▶ Source excerpt:

-- -- --

Then Karl (Alan Leech), an old boyfriend, turns up unexpectedly having been “away” for a few years. Karl, whose surface charm barely hides a sinister, unstable personality, knows things about Karen’s past. “That was a different life”, Karen says, but soon Karl is interfering with her future, the plans she has made and the life she has built for herself and her family. With his easy smile and con-man's instinctive understanding of propriety, the interloper worms his way into the family home, pretending to be a long-lost cousin. Brendan, who knows his wife had problems with substance abuse in the past, is suspicious, but what can he do? Then, a package containing a video tape turns up and Karen has to take a road trip with Karl in a desperate effort to keep her past where it belongs, buried deep and out of sight.

Cinematographer turned director PJ Dillon’s debut feature looks terrific, as you’d expect, washed in cool blues and ominous greys by Director of Photography Ken Byrne, and is keenly paced and tightly edited. The script, from Dillon, Ronan Carr and Roger Karshan, is cleverly conceived but even over a terse 80 minute running time, feels as if it is missing a twist or two. The staging is sometimes stiff, the dialogue lacks polish and Huberman and Leech’s game attempts at inner-city Dublin accents at times sound like poor impersonations. The later stages of the plot hinge on an absurd and improbable coincidence, undermining Dillon’s otherwise carefully constructed realism.

For all its flaws, mostly attributable to the scant production budget, Rewind is superbly acted with Dillon making the most of finely judged performances from his talented cast. More familiar as a smiling, carefree presence in Cowboys & Angels and Man About Dog, Leech plays a convincing scumbag, conniving and dangerous while Huberman, wide-eyed and cold-hearted, perfectly expresses Karen’s shame and fear of discovery. As the panicking husband, McDonnell brings a recognisable bewilderment and sympathetic panic to what is an underdeveloped role.

Like Margaret Corkery’s inky black comedy Eamon and Conor Horgan’s soon-to-be-released apocalypse drama One Hundred Mornings, Rewind was financed by the Catalyst Project, a practical creative initiative from the Irish Film Board, supported by broadcasters and training agencies, which has resulted in three films completed for a total budget of less than €800,000. All three films are of a quality that belies their micro-budget origins and all have won awards at festivals at home and abroad. Although there are issues surrounding distribution and promotion, expensive endeavours not covered in the original budget, the Catalyst Project has been remarkably successful and fully deserves to be renewed.

-- -- --

▶ Supplied information:
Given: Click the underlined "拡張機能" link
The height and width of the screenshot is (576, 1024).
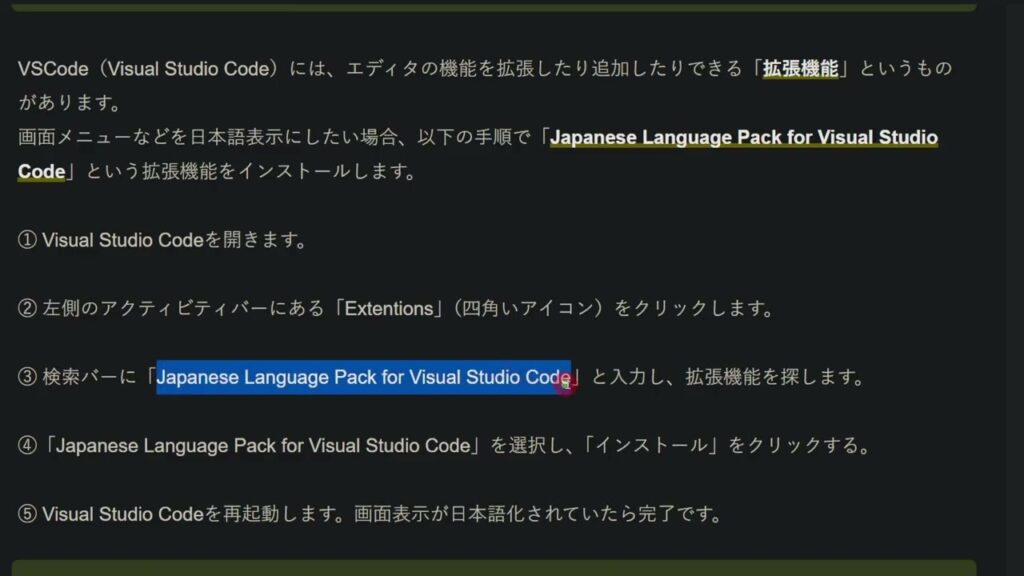Looking at the screenshot, I should pyautogui.click(x=800, y=67).
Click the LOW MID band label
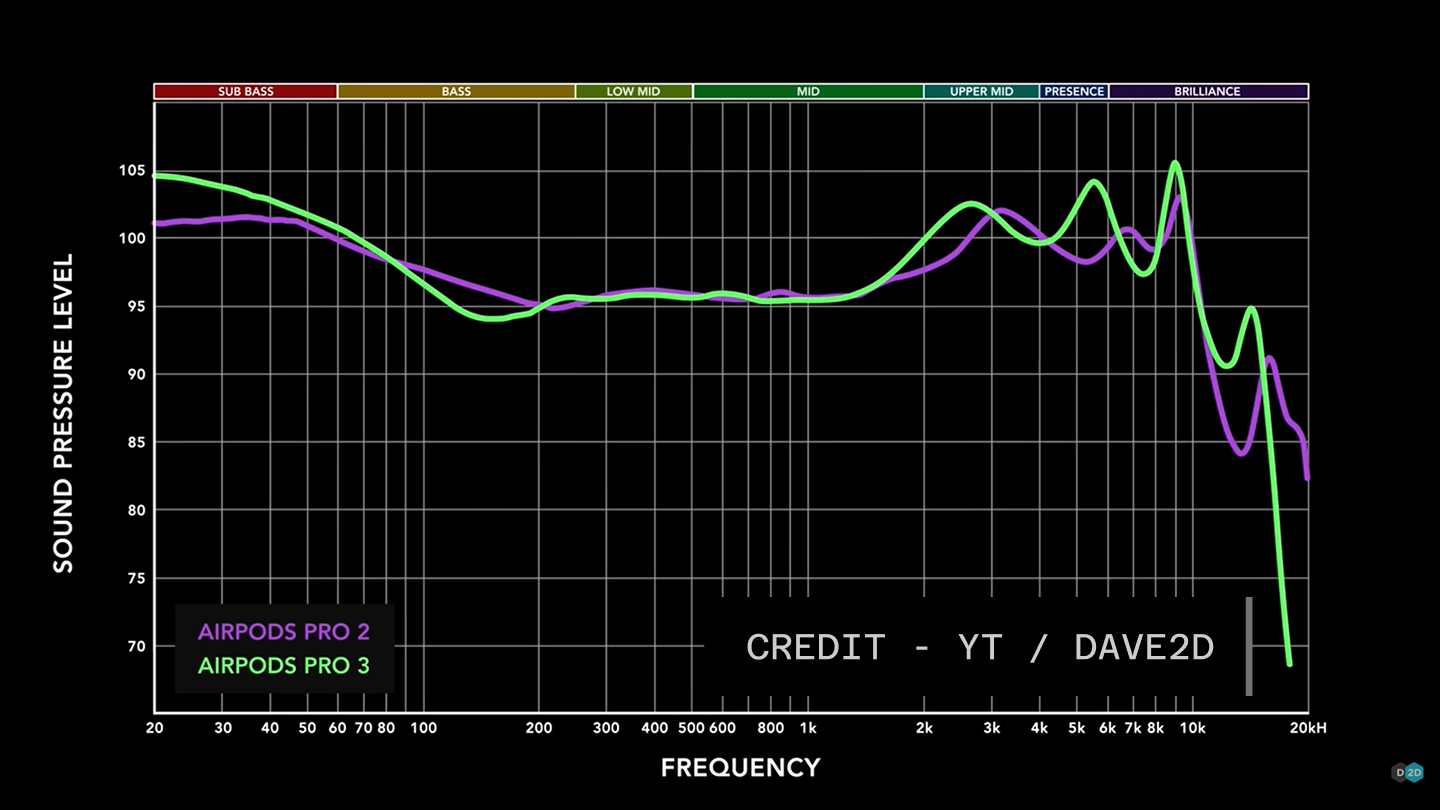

-- -- --

▶ Stated task 1:
Please quote the passage of the film review between "Like Margaret Corkery’s" and "to be renewed.", inclusive.
▶ Stated task 2:
Using the film review, decide whether each statement agrees with it, answering yes or no and quoting the deciding words: (a) The film runs about 80 minutes. (b) Karl passes himself off as Karen's long-lost brother. (c) Ken Byrne directed the film.
The listing is separate from the film review.

▶ Expected output 1:
Like Margaret Corkery’s inky black comedy Eamon and Conor Horgan’s soon-to-be-released apocalypse drama One Hundred Mornings, Rewind was financed by the Catalyst Project, a practical creative initiative from the Irish Film Board, supported by broadcasters and training agencies, which has resulted in three films completed for a total budget of less than €800,000. All three films are of a quality that belies their micro-budget origins and all have won awards at festivals at home and abroad. Although there are issues surrounding distribution and promotion, expensive endeavours not covered in the original budget, the Catalyst Project has been remarkably successful and fully deserves to be renewed.

▶ Expected output 2:
(a) Yes: "even over a terse 80 minute running time"
(b) No: "pretending to be a long-lost cousin"
(c) No: "Cinematographer turned director PJ Dillon’s debut feature"